Markov Process-Based Graph Convolutional Networks for Entity Classification in Knowledge Graphs
Johannes Mäkelburg, Yiwen Peng, Mehwish Alam, Tobias Weller, Maribel Acosta
TL;DR
The paper addresses incomplete entity-type annotations in Knowledge Graphs by introducing MPERL, a Markov process–augmented GCN with an evidential loss. The model learns adaptive computation steps via a geometric halting distribution $p_n$ and produces calibrated predictions from a Dirichlet posterior with parameters $\alpha^{(i)}=\phi(h^{(i)})+1$, enabling uncertainty quantification. Empirically, MPERL+R-GCN improves over strong baselines on small KG benchmarks and remains competitive on larger graphs, with ablations showing the complementary benefits of the Markov process and evidential loss.

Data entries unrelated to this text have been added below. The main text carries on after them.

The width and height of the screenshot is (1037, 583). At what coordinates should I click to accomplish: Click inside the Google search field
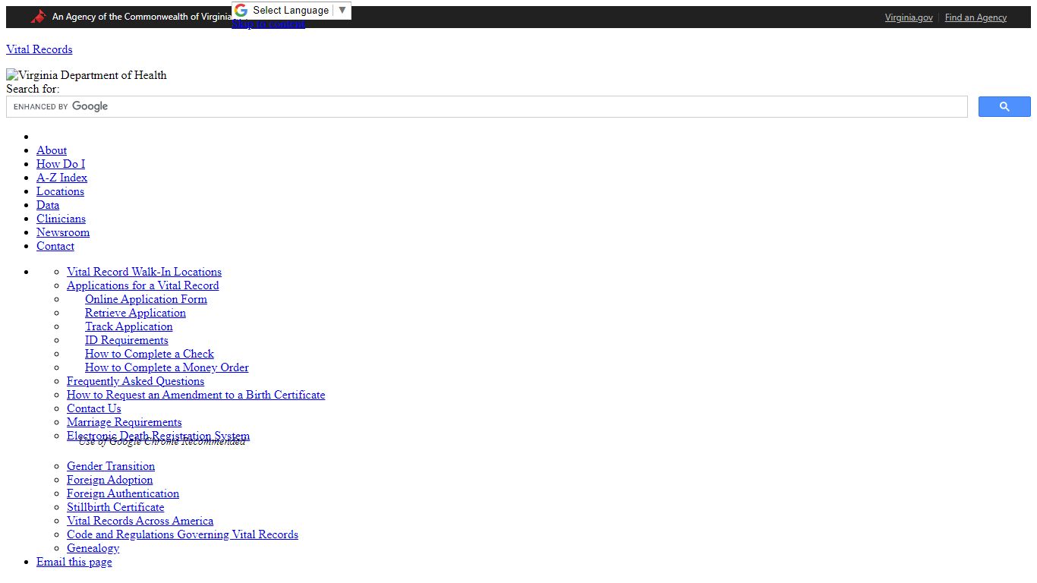point(487,107)
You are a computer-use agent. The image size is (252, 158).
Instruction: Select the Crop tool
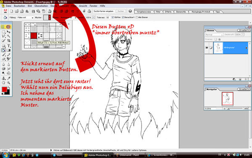click(x=9, y=40)
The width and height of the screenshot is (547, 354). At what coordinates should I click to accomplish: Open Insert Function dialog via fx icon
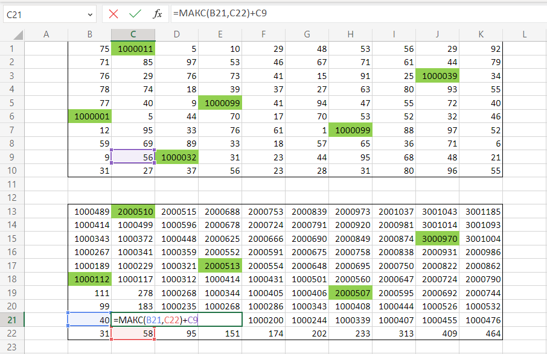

The approach offers uncertainty-aware predictions while allowing cost-efficient training through tunable Markov steps, making it effective for KG completion tasks.
Abstract
Despite the vast amount of information encoded in Knowledge Graphs (KGs), information about the class affiliation of entities remains often incomplete. Graph Convolutional Networks (GCNs) have been shown to be effective predictors of complete information about the class affiliation of entities in KGs. However, these models do not learn the class affiliation of entities in KGs incorporating the complexity of the task, which negatively affects the models prediction capabilities. To address this problem, we introduce a Markov process-based architecture into well-known GCN architectures. This end-to-end network learns the prediction of class affiliation of entities in KGs within a Markov process. The number of computational steps is learned during training using a geometric distribution. At the same time, the loss function combines insights from the field of evidential learning. The experiments show a performance improvement over existing models in several studied architectures and datasets. Based on the chosen hyperparameters for the geometric distribution, the expected number of computation steps can be adjusted to improve efficiency and accuracy during training.